WEN – SURRISCALDAMENTO E DESERTIFICAZIONE – Turisti – Carlo Menzinger

«Non sto in me dall’eccitazione. Quanto tempo era che sognavo di fare questo viaggio!»

«A chi lo dici! Non è da tutti. Sono anche un po’ preoccupata. Potrebbe essere pericoloso… dovremo stare molto attenti. La stagione è buona. Meglio di febbraio è difficile trovare altri periodi, le temperature si dovrebbero mantenere sotto i 60 gradi centigradi, ma senza le tute refrigeranti saremmo… cotti.»
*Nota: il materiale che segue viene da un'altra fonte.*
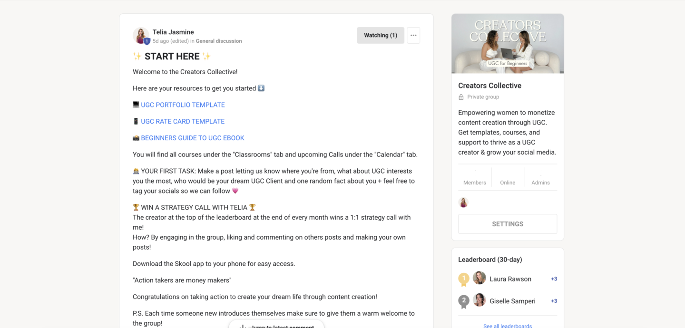The image size is (685, 328).
Task: Switch to the Admins tab
Action: click(540, 182)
«Abbiamo comprato le migliori sul mercato. Il massimo della tecnologia disponibile. Hanno un’autonomia di dieci ore. Non resteremo in giro più di tre ore. Avremo un ottimo margine.»

«Mi preoccupano un po’ anche tutte le manovre nella camera di compensazione: abbiamo fatto delle simulazioni, ma, sai com’è, sul posto, con l’emozione, non vorrei sbagliare qualcosa. Metti la tuta. Sigillala così e così… Apri il primo portellone. Aspetta che la temperatura sia normalizzata. Apri il secondo portellone… Sembra semplice ma non vorrei fare casini.»

«Ma che casini vuoi fare? Non saremo mica da soli. Ci saranno le hostess e gli steward per aiutarci. Molti altri l’hanno già fatto. È un viaggio speciale, ma ogni anno arrivano nuovi viaggiatori.»

«Una volta fuori, poi, dovremo stare attenti agli oggetti in metallo che potrebbero essere incandescenti e rovinare le tute…»

«Ti stai facendo troppe paranoie. Pensa a goderti questa vacanza. Pensa che meraviglia quando la nostra navicella atterrerà e potremo scendere a terra. In mezz’ora il rover ci porterà attraverso il deserto. Anche le dune pare siano meravigliose, viste dal vero. Quando tira vento sembrano muoversi. E poi… e poi, finalmente, potremo vedere la città. Lo sai che è una di quelle che si sono conservate meglio? Potremo passare vicino ai maggiori monumenti, alcuni quasi intatti. Vedere la Cupola del Brunelleschi da pochi metri di distanza! I resti del Campanile di Giotto, Palazzo Vecchio, Ponte Vecchio sopra il letto deserto dell’Arno. Faremo anche una corsa con il rover sotto quel che resta dei ponti di Firenze. Si può ancora entrare dentro gli Uffizi e visitare le sale che un tempo conservavano tante opere importanti. Vedere quei monumenti che emergono dalla sabbia pare sia straordinario. Un salto indietro nel tempo a quando la gente poteva vivere in superficie senza sistemi di protezione.